Evangeline's heart gave a single, violent thud against her ribs. This was her. It was unmistakably the woman who would become the true Shaw family heiress, the love of Kellan's life, and the architect of her demise.
"That'll be one dollar and seventy-nine cents," Catalina said, her voice soft and a little hesitant. She seemed intimidated by Evangeline's drenched but obviously expensive attire.
Evangeline stared at her, her gaze sharp and unblinking, cataloging every detail. The chipped nail polish. The faint shadow of exhaustion under her eyes. The raw, hungry ambition that she tried so hard to hide behind a veil of shyness.
She reached into her clutch and pulled out a crisp hundred-dollar bill, laying it on the counter. Her fingertips deliberately brushed against the back of Catalina's hand. The girl flinched, a small, startled movement.
"Keep the change," Evangeline said, her voice smooth as glass.

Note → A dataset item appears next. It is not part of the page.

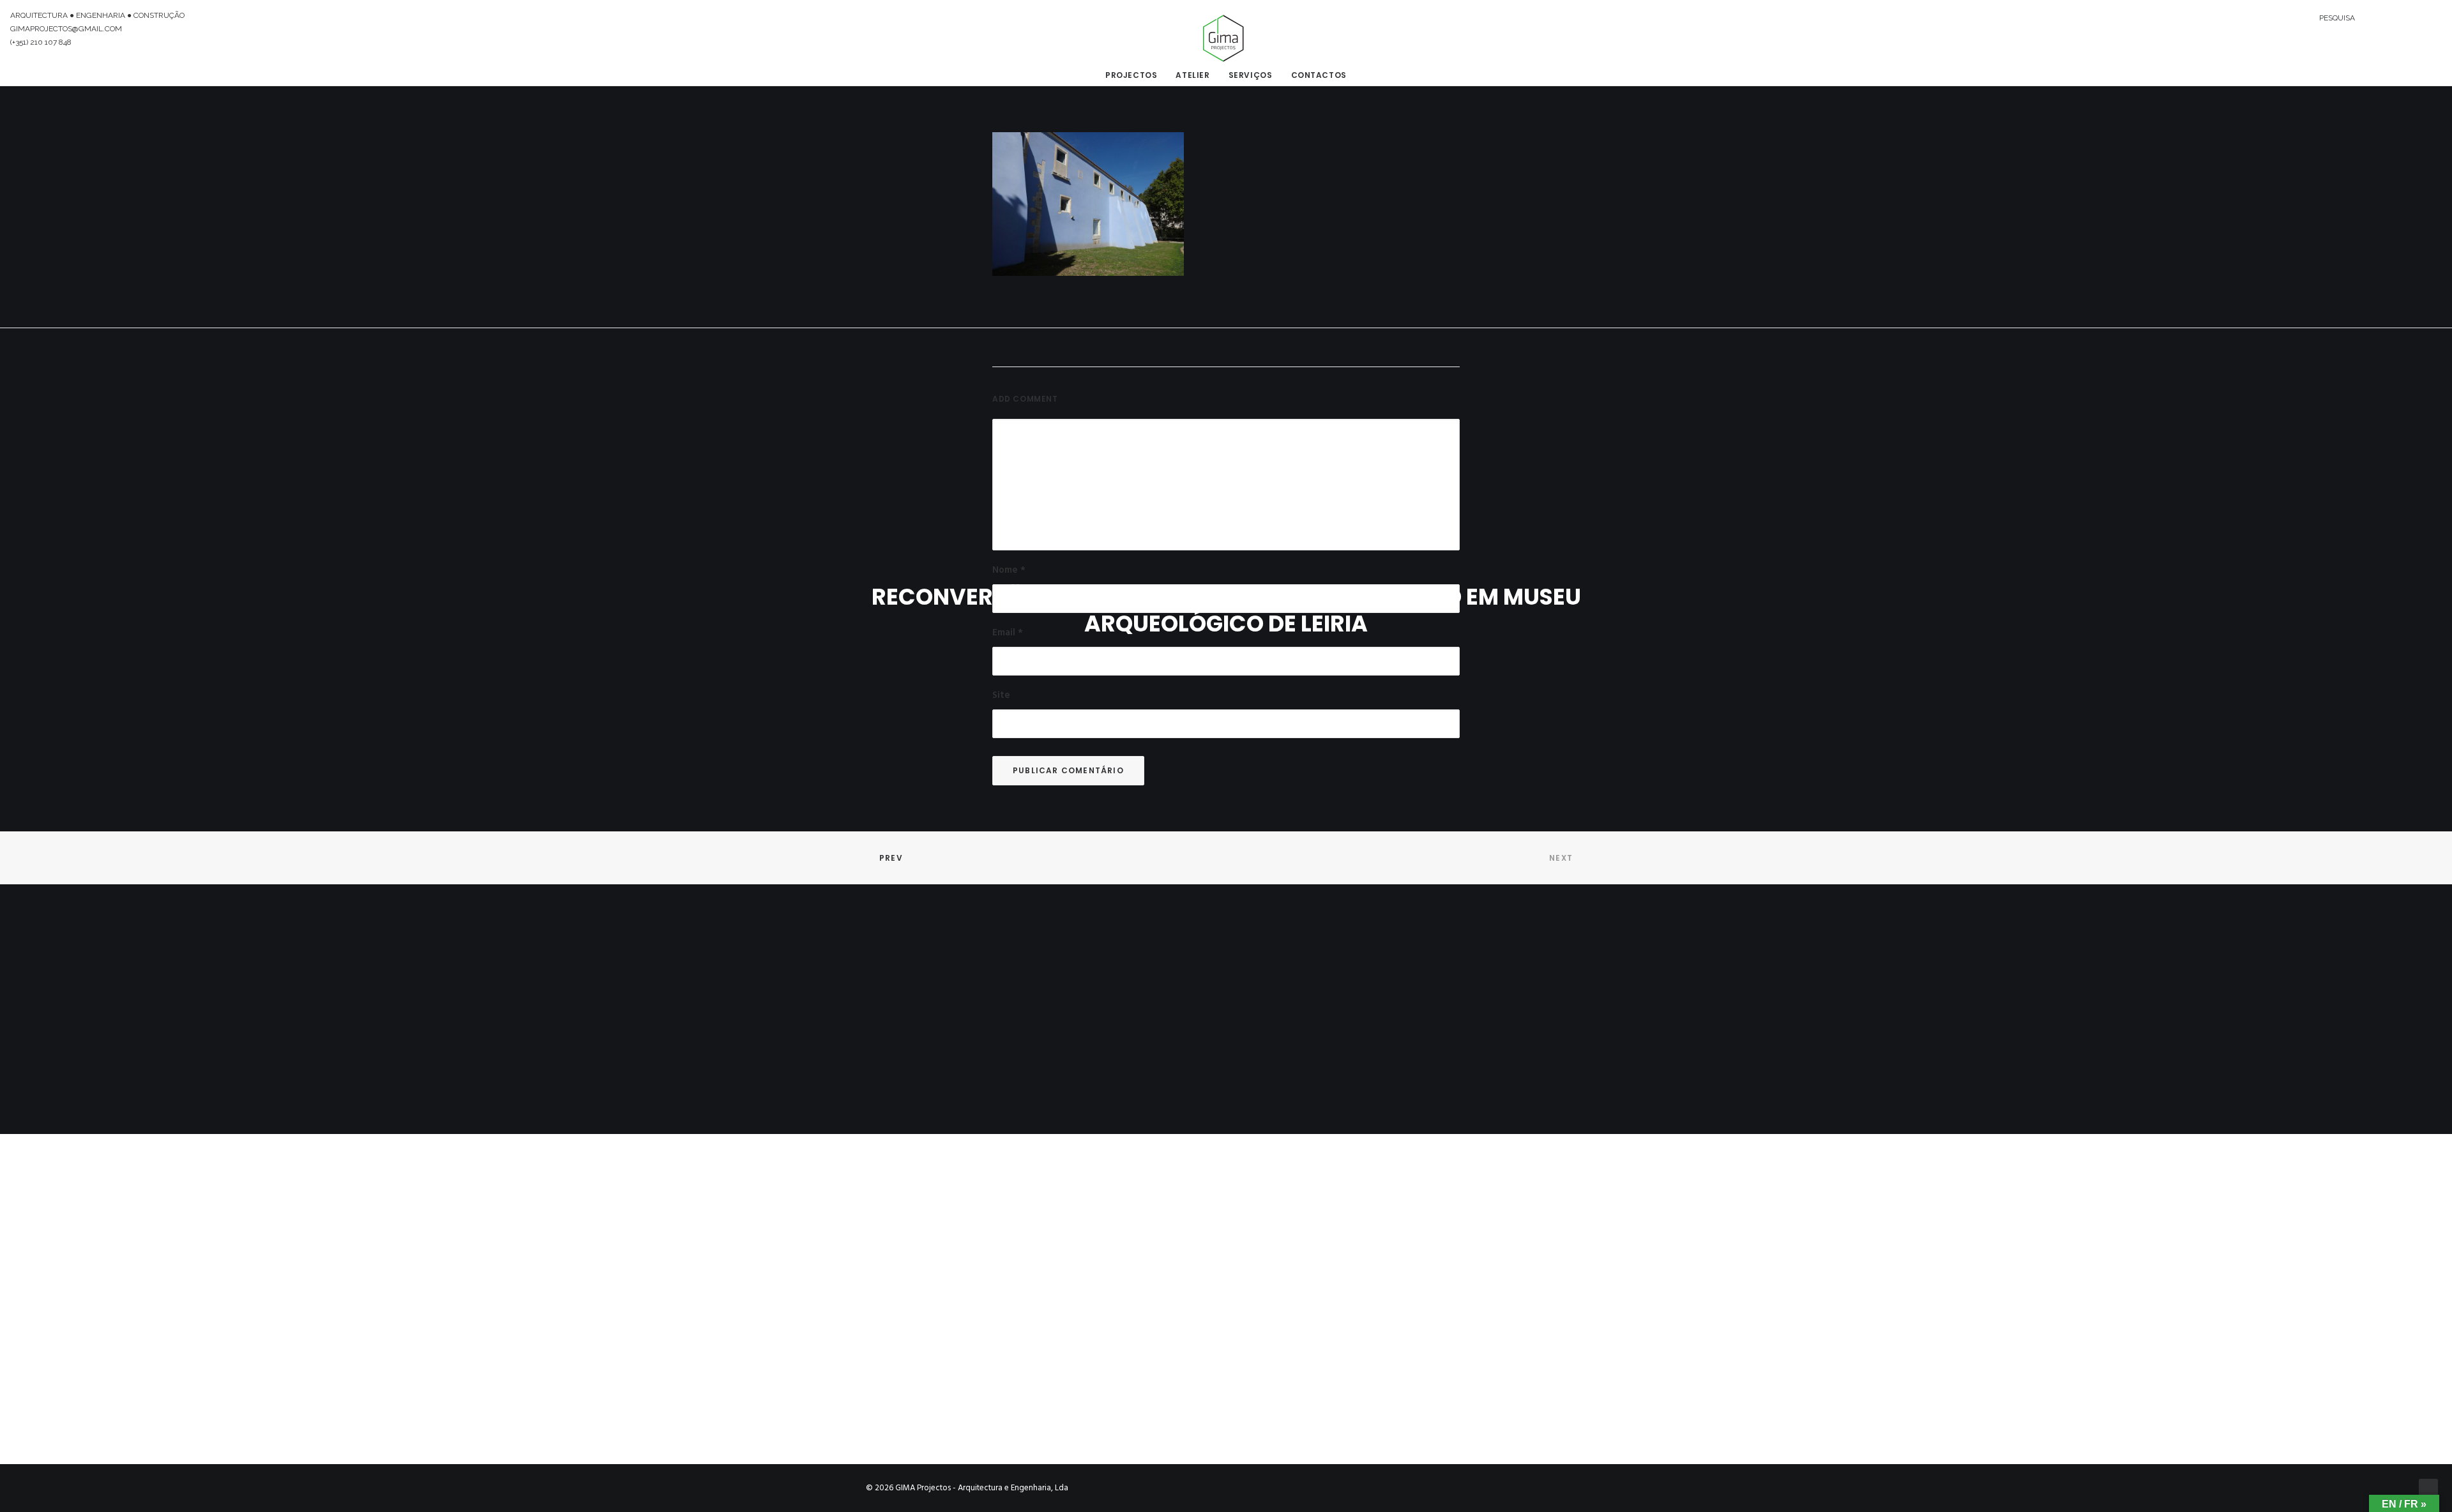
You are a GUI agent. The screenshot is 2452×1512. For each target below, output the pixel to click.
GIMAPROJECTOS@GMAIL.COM (66, 28)
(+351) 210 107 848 (41, 42)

Catalina fumbled with the cash register, her cheeks flushing. "Oh, I... I can't. I have to give you your change." In her nervousness, a cascade of coins spilled from her trembling fingers, clattering across the counter. "I'm so sorry!"

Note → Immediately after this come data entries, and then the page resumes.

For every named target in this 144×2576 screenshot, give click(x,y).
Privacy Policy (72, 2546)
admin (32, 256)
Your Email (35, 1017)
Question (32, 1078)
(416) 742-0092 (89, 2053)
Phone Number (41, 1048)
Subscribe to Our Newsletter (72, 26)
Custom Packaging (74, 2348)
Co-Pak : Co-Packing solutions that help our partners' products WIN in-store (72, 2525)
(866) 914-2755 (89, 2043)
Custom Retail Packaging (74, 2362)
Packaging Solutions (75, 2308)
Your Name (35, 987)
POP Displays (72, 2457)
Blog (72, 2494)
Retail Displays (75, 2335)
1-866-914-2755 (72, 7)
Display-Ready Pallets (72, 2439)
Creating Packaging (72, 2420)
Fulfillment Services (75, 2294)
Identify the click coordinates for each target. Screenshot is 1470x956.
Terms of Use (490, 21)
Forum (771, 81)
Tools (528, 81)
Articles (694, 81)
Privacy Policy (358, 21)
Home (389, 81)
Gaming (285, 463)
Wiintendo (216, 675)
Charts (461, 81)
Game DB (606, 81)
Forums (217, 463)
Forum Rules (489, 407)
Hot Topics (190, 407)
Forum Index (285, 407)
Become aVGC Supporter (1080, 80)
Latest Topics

In her past life, Evangeline might have felt a flicker of pity. Now, she only felt a cold, predatory satisfaction.
"Don't worry about it," she said, her lips curving into a smile that didn't reach her eyes. The smile was a weapon she was just learning how to wield. "It's just money."
She let her gaze drift down to the plastic name tag pinned to Catalina's shirt. Catalina T.
Perfect.
Without another word, Evangeline turned and walked back toward the door. The plan was already taking shape in her mind, wild and audacious. In her last life, they had called her the cuckoo who had stolen the nest. They had stripped her of her name, her home, her very identity.
This time, she would be the one to open the cage door. She would personally deliver the real songbird back to them.
She paused under the store's awning, the rain forming a curtain around her. Across the wet, gleaming asphalt, the Maybach waited, a dark, silent beast. Inside, her husband was waiting.
And soon, so would his soulmate.
A deep, shuddering breath filled her lungs. This time, it wasn't a gasp of panic. It was a declaration of war.